The first 45 days will go for the bank, which has come under stress, to collect all the accounts where the claims will have to be made, and then it will be given to this insurance company, which in real-time will check it all up, and nearer the 90th day, depositors will get the money, she added.
Every bank used to pay 10 paise as an insurance premium per Rs 100 of deposit.
“This is now being raised to 12 paise. We are saying it should not be more than 15 paise at any point in time per Rs 100 deposit. So, that is being made explicit…we will have an enabling provision in case banks feel that this has to go up but within a certain prescribed limit, which will be determined by the government in consultation with the RBI,” she said.

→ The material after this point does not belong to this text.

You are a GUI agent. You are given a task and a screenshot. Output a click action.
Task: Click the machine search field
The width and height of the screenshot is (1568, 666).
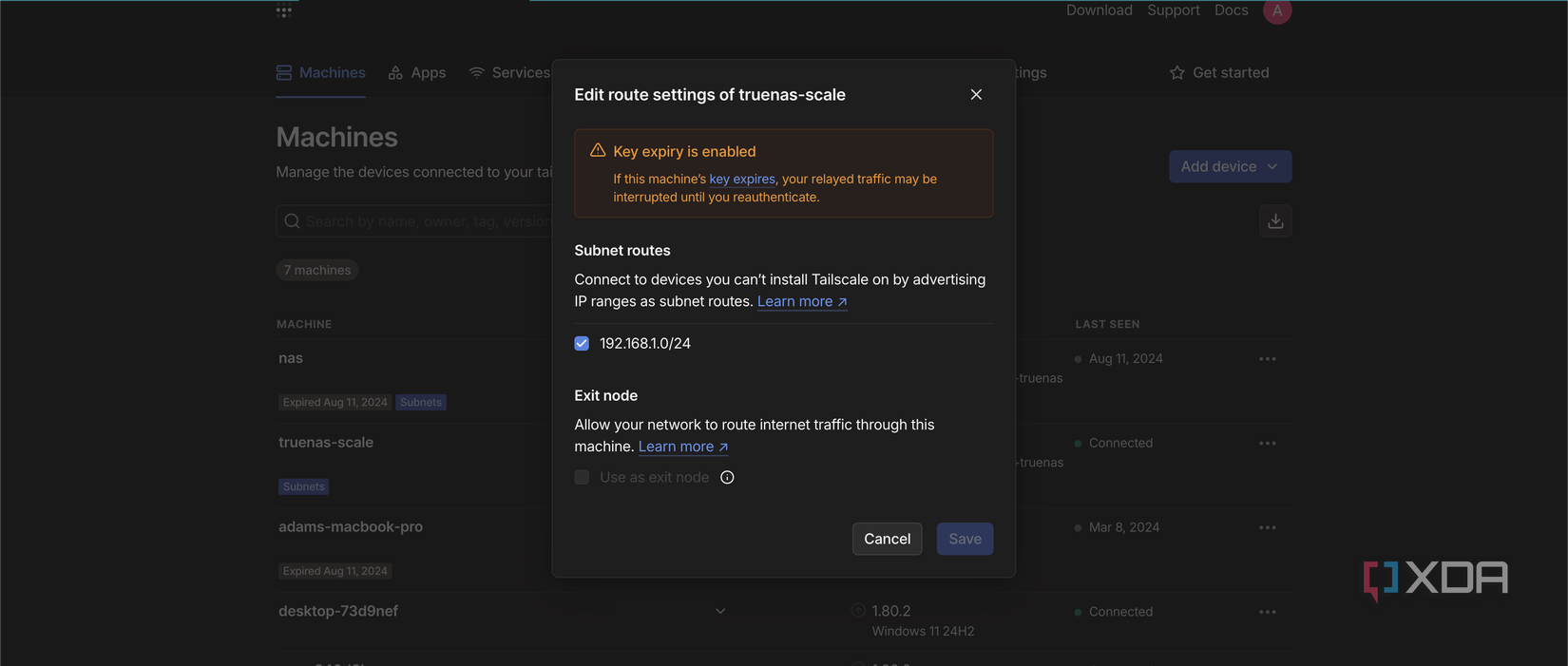point(418,221)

The Finance Minister in the Budget speech in February said the government had approved an increase in the Deposit Insurance cover from Rs 1 lakh to Rs 5 lakh for bank customers.
“I shall be moving amendments to the DICGC Act, 1961 in this session itself to streamline the provisions, so that if a bank is temporarily unable to fulfil its obligations, the depositors of such a bank can get easy and time-bound access to their deposits to the extent of the deposit insurance cover. This would help depositors of banks that are currently under stress,” she had said.
It could not be presented in the Budget session due to curtailment of the session following the spread of the second wave of the COVID-19 pandemic.
It is to be noted that the enhanced deposit insurance cover of Rs 5 lakh is effective from February 4, 2020. The increase was done after a gap of 27 years as it has been static since 1993.